Saved data entries
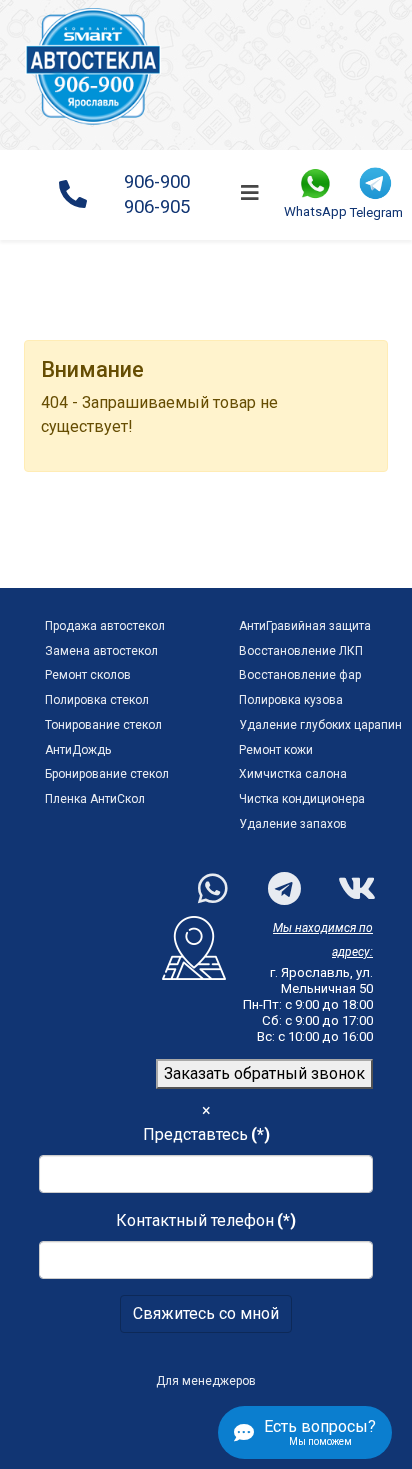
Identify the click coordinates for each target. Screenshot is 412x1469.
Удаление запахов (293, 824)
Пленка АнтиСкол (95, 799)
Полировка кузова (291, 700)
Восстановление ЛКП (301, 651)
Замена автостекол (101, 651)
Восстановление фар (300, 675)
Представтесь (206, 1134)
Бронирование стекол (107, 774)
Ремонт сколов (88, 675)
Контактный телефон (206, 1220)
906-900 (157, 182)
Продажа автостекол (105, 626)
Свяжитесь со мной (206, 1313)
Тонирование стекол (103, 725)
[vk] (343, 876)
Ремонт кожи (276, 750)
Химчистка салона (293, 774)
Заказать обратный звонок (264, 1073)
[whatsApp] (203, 876)
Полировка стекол (97, 700)
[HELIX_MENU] (250, 193)
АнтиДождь (78, 750)
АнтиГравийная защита (305, 626)
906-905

▶ Exercise: Extract from the data every line where "Восстановление" shows up.

▶ Solution:
Восстановление ЛКП (301, 651)
Восстановление фар (300, 675)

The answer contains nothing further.